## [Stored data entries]
• • • • • • •

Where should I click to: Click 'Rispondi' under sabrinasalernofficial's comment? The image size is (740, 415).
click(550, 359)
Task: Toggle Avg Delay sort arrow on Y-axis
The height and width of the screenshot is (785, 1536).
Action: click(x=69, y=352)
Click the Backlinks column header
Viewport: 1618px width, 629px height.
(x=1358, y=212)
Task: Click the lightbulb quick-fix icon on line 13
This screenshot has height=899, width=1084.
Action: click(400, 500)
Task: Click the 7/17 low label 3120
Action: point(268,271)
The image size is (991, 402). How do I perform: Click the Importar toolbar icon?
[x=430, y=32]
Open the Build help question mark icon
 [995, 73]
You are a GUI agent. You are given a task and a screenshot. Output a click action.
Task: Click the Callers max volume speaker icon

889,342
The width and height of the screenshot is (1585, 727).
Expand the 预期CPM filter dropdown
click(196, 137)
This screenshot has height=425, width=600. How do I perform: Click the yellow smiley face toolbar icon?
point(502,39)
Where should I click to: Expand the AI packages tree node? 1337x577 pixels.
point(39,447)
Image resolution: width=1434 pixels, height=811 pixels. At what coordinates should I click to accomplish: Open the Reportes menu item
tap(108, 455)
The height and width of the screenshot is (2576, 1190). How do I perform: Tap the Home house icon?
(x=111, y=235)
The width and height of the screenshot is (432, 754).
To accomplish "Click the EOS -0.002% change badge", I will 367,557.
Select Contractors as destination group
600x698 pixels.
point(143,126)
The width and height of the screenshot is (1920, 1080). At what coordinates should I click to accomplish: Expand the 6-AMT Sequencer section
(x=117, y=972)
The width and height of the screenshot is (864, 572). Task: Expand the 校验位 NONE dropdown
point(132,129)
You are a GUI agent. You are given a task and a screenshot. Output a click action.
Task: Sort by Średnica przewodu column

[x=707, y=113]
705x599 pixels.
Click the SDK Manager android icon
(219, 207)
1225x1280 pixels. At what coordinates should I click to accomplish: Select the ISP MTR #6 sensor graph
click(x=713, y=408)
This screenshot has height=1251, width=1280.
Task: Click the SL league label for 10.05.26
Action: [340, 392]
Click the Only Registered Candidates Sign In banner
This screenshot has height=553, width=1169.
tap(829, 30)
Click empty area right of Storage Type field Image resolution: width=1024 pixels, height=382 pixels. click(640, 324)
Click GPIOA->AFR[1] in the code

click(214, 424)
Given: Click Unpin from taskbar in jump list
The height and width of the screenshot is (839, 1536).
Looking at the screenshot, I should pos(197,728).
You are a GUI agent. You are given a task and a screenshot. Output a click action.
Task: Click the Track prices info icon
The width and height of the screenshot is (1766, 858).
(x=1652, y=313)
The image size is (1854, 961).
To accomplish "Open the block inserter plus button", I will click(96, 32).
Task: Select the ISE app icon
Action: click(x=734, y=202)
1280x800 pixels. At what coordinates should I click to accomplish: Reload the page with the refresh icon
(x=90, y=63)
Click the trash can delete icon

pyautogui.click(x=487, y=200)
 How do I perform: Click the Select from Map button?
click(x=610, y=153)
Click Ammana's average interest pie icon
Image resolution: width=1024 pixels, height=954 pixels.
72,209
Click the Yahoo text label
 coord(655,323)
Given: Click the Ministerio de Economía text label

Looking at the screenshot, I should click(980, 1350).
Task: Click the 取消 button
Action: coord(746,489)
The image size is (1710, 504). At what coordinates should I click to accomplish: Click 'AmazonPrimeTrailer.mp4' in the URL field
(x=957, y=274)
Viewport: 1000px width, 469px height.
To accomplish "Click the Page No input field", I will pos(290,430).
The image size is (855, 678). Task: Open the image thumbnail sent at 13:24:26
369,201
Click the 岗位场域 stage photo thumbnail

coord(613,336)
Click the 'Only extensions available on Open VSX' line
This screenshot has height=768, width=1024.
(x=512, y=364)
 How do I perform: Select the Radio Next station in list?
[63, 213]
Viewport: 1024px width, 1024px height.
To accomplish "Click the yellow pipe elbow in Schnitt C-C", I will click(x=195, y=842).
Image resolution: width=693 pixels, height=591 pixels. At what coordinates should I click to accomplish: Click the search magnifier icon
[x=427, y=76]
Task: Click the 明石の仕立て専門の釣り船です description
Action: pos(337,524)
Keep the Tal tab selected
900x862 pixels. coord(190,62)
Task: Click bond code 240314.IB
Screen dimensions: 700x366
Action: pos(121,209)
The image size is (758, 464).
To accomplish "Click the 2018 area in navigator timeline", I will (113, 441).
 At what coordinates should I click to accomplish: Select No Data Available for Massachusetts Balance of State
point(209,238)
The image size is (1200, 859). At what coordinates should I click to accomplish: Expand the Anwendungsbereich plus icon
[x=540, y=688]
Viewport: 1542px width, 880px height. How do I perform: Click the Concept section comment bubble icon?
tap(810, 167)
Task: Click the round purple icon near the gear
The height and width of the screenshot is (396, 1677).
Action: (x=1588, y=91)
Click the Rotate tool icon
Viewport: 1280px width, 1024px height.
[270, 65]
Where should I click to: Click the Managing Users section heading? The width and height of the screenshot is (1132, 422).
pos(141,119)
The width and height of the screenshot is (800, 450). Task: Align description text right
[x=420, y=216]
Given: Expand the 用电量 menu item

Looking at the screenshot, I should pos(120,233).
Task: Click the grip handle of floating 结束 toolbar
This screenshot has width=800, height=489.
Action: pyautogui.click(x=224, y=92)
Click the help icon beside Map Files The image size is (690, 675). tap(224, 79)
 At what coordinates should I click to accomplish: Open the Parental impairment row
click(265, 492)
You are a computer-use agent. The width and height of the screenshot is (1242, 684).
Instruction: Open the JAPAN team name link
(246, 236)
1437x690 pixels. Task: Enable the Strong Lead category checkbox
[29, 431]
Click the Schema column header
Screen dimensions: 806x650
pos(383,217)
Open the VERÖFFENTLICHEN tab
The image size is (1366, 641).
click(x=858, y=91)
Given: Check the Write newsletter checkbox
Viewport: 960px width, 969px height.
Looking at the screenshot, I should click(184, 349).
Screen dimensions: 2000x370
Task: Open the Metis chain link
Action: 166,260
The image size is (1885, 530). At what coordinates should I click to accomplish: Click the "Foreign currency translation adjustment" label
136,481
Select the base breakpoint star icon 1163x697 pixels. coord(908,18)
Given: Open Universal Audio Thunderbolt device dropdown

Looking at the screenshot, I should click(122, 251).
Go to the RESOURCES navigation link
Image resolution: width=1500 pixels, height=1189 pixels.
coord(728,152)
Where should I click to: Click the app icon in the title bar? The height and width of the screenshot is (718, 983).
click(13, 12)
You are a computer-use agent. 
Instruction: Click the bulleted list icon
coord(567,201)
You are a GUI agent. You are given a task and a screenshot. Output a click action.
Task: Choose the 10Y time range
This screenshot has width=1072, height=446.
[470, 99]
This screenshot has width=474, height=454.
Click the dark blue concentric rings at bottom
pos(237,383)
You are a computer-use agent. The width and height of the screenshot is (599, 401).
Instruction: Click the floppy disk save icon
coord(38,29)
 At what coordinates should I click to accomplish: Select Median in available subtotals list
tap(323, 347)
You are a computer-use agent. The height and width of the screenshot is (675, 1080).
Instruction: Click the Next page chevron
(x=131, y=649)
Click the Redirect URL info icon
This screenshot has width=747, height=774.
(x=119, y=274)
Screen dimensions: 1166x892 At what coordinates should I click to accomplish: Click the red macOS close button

• • • • • • •

The full set of entries, copied exactly, is the expected answer.

Where should I click to: Click 'Rispondi' under sabrinasalernofficial's comment? The image size is (740, 415).
click(550, 359)
Task: Toggle Avg Delay sort arrow on Y-axis
The height and width of the screenshot is (785, 1536).
Action: click(x=69, y=352)
Click the Backlinks column header
Viewport: 1618px width, 629px height.
(x=1358, y=212)
Task: Click the lightbulb quick-fix icon on line 13
This screenshot has height=899, width=1084.
Action: click(400, 500)
Task: Click the 7/17 low label 3120
Action: point(268,271)
The image size is (991, 402). How do I perform: Click the Importar toolbar icon?
[x=430, y=32]
Open the Build help question mark icon
 [995, 73]
You are a GUI agent. You are given a task and a screenshot. Output a click action.
Task: Click the Callers max volume speaker icon

889,342
The width and height of the screenshot is (1585, 727).
Expand the 预期CPM filter dropdown
click(196, 137)
This screenshot has height=425, width=600. How do I perform: Click the yellow smiley face toolbar icon?
point(502,39)
Where should I click to: Expand the AI packages tree node? 1337x577 pixels.
point(39,447)
Image resolution: width=1434 pixels, height=811 pixels. At what coordinates should I click to accomplish: Open the Reportes menu item
tap(108, 455)
The height and width of the screenshot is (2576, 1190). How do I perform: Tap the Home house icon?
(x=111, y=235)
The width and height of the screenshot is (432, 754).
To accomplish "Click the EOS -0.002% change badge", I will 367,557.
Select Contractors as destination group
600x698 pixels.
point(143,126)
The width and height of the screenshot is (1920, 1080). At what coordinates should I click to accomplish: Expand the 6-AMT Sequencer section
(x=117, y=972)
The width and height of the screenshot is (864, 572). Task: Expand the 校验位 NONE dropdown
point(132,129)
You are a GUI agent. You are given a task and a screenshot. Output a click action.
Task: Sort by Średnica przewodu column

[x=707, y=113]
705x599 pixels.
Click the SDK Manager android icon
(219, 207)
1225x1280 pixels. At what coordinates should I click to accomplish: Select the ISP MTR #6 sensor graph
click(x=713, y=408)
This screenshot has height=1251, width=1280.
Task: Click the SL league label for 10.05.26
Action: [340, 392]
Click the Only Registered Candidates Sign In banner
This screenshot has height=553, width=1169.
tap(829, 30)
Click empty area right of Storage Type field Image resolution: width=1024 pixels, height=382 pixels. click(640, 324)
Click GPIOA->AFR[1] in the code

click(214, 424)
Given: Click Unpin from taskbar in jump list
The height and width of the screenshot is (839, 1536).
Looking at the screenshot, I should pos(197,728).
You are a GUI agent. You are given a task and a screenshot. Output a click action.
Task: Click the Track prices info icon
The width and height of the screenshot is (1766, 858).
(x=1652, y=313)
The image size is (1854, 961).
To accomplish "Open the block inserter plus button", I will click(96, 32).
Task: Select the ISE app icon
Action: click(x=734, y=202)
1280x800 pixels. At what coordinates should I click to accomplish: Reload the page with the refresh icon
(x=90, y=63)
Click the trash can delete icon

pyautogui.click(x=487, y=200)
 How do I perform: Click the Select from Map button?
click(x=610, y=153)
Click Ammana's average interest pie icon
Image resolution: width=1024 pixels, height=954 pixels.
72,209
Click the Yahoo text label
 coord(655,323)
Given: Click the Ministerio de Economía text label

Looking at the screenshot, I should click(980, 1350).
Task: Click the 取消 button
Action: coord(746,489)
The image size is (1710, 504). At what coordinates should I click to accomplish: Click 'AmazonPrimeTrailer.mp4' in the URL field
(x=957, y=274)
Viewport: 1000px width, 469px height.
To accomplish "Click the Page No input field", I will pos(290,430).
The image size is (855, 678). Task: Open the image thumbnail sent at 13:24:26
369,201
Click the 岗位场域 stage photo thumbnail

coord(613,336)
Click the 'Only extensions available on Open VSX' line
This screenshot has height=768, width=1024.
(x=512, y=364)
 How do I perform: Select the Radio Next station in list?
[63, 213]
Viewport: 1024px width, 1024px height.
To accomplish "Click the yellow pipe elbow in Schnitt C-C", I will click(x=195, y=842).
Image resolution: width=693 pixels, height=591 pixels. At what coordinates should I click to accomplish: Click the search magnifier icon
[x=427, y=76]
Task: Click the 明石の仕立て専門の釣り船です description
Action: pos(337,524)
Keep the Tal tab selected
900x862 pixels. coord(190,62)
Task: Click bond code 240314.IB
Screen dimensions: 700x366
Action: pos(121,209)
The image size is (758, 464).
To accomplish "Click the 2018 area in navigator timeline", I will (113, 441).
 At what coordinates should I click to accomplish: Select No Data Available for Massachusetts Balance of State
point(209,238)
The image size is (1200, 859). At what coordinates should I click to accomplish: Expand the Anwendungsbereich plus icon
[x=540, y=688]
Viewport: 1542px width, 880px height. How do I perform: Click the Concept section comment bubble icon?
tap(810, 167)
Task: Click the round purple icon near the gear
The height and width of the screenshot is (396, 1677).
Action: (x=1588, y=91)
Click the Rotate tool icon
Viewport: 1280px width, 1024px height.
[270, 65]
Where should I click to: Click the Managing Users section heading? The width and height of the screenshot is (1132, 422).
pos(141,119)
The width and height of the screenshot is (800, 450). Task: Align description text right
[x=420, y=216]
Given: Expand the 用电量 menu item

Looking at the screenshot, I should pos(120,233).
Task: Click the grip handle of floating 结束 toolbar
This screenshot has width=800, height=489.
Action: pyautogui.click(x=224, y=92)
Click the help icon beside Map Files The image size is (690, 675). tap(224, 79)
 At what coordinates should I click to accomplish: Open the Parental impairment row
click(265, 492)
You are a computer-use agent. The width and height of the screenshot is (1242, 684).
Instruction: Open the JAPAN team name link
(246, 236)
1437x690 pixels. Task: Enable the Strong Lead category checkbox
[29, 431]
Click the Schema column header
Screen dimensions: 806x650
pos(383,217)
Open the VERÖFFENTLICHEN tab
The image size is (1366, 641).
click(x=858, y=91)
Given: Check the Write newsletter checkbox
Viewport: 960px width, 969px height.
Looking at the screenshot, I should click(184, 349).
Screen dimensions: 2000x370
Task: Open the Metis chain link
Action: 166,260
The image size is (1885, 530). At what coordinates should I click to accomplish: Click the "Foreign currency translation adjustment" label
136,481
Select the base breakpoint star icon 1163x697 pixels. coord(908,18)
Given: Open Universal Audio Thunderbolt device dropdown

Looking at the screenshot, I should click(122, 251).
Go to the RESOURCES navigation link
Image resolution: width=1500 pixels, height=1189 pixels.
coord(728,152)
Where should I click to: Click the app icon in the title bar? The height and width of the screenshot is (718, 983).
click(13, 12)
You are a computer-use agent. 
Instruction: Click the bulleted list icon
coord(567,201)
You are a GUI agent. You are given a task and a screenshot. Output a click action.
Task: Choose the 10Y time range
This screenshot has width=1072, height=446.
[470, 99]
This screenshot has width=474, height=454.
Click the dark blue concentric rings at bottom
pos(237,383)
You are a computer-use agent. The width and height of the screenshot is (599, 401).
Instruction: Click the floppy disk save icon
coord(38,29)
 At what coordinates should I click to accomplish: Select Median in available subtotals list
tap(323, 347)
You are a computer-use agent. The height and width of the screenshot is (675, 1080).
Instruction: Click the Next page chevron
(x=131, y=649)
Click the Redirect URL info icon
This screenshot has width=747, height=774.
(x=119, y=274)
Screen dimensions: 1166x892 At what coordinates should I click to accomplish: Click the red macOS close button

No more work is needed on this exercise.